WORK TO COMPLETE:
Could you filter the records below down to the lines that include the word "agent"?

RECORDS FOR THE EXERCISE:
Content starts

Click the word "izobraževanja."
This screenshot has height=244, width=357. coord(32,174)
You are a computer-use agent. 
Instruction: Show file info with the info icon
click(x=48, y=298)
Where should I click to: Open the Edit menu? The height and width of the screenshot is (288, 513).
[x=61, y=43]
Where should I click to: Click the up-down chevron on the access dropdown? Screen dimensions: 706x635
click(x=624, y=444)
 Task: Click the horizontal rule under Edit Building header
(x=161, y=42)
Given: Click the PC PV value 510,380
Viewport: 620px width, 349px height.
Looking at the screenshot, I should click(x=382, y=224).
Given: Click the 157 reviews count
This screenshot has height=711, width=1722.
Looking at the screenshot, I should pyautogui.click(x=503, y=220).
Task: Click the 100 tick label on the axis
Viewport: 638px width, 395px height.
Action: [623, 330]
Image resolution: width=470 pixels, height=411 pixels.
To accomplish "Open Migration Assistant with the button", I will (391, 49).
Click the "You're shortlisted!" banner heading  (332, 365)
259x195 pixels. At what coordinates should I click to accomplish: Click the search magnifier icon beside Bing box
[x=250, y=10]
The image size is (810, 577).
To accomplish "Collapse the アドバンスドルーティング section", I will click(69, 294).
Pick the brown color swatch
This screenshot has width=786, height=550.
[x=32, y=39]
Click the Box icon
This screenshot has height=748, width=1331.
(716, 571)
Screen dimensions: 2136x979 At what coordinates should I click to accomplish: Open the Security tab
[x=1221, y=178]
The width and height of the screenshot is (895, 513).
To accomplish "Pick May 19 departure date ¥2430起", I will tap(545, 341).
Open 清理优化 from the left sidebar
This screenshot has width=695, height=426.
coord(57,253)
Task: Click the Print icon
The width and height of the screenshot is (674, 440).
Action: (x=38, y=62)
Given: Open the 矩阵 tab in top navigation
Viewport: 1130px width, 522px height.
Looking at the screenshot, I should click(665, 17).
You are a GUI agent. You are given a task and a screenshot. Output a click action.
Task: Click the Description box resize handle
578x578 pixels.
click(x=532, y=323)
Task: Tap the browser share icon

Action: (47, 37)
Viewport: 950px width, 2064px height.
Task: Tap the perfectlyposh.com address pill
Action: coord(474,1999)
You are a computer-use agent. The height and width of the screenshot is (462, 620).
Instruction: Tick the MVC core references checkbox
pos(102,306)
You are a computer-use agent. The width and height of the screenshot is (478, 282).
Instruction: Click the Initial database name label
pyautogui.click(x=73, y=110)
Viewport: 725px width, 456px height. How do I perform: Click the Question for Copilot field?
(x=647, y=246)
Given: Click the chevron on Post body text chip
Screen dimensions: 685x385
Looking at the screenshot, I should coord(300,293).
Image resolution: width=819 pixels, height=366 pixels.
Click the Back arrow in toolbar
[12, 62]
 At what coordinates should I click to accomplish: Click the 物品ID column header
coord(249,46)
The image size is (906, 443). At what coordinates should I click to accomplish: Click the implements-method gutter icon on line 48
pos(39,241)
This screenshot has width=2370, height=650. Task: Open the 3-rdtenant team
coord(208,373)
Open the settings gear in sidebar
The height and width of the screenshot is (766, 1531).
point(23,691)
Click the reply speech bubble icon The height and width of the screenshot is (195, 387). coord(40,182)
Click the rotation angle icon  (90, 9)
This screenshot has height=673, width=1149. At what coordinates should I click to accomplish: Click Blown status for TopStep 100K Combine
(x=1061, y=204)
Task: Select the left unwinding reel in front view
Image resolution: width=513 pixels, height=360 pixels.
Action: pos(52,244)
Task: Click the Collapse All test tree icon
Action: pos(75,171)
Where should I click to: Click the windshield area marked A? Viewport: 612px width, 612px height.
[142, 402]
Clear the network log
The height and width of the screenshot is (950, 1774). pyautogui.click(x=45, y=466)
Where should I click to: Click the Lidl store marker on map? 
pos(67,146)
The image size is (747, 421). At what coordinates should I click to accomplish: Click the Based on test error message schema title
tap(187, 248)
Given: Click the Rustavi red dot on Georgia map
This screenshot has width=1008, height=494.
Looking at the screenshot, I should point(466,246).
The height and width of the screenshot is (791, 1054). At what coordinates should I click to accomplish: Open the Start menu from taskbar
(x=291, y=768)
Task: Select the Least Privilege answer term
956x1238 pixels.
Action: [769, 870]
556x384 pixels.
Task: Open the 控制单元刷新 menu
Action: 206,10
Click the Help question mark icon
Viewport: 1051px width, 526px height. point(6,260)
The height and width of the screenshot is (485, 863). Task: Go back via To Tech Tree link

Content ends

SOLUTION:
You are a computer-use agent. 
You are a GUI agent. You are given a task and a screenshot. Output a click action.
You are a computer-use agent. The height and width of the screenshot is (462, 620).
You are a computer-use agent. The width and height of the screenshot is (478, 282).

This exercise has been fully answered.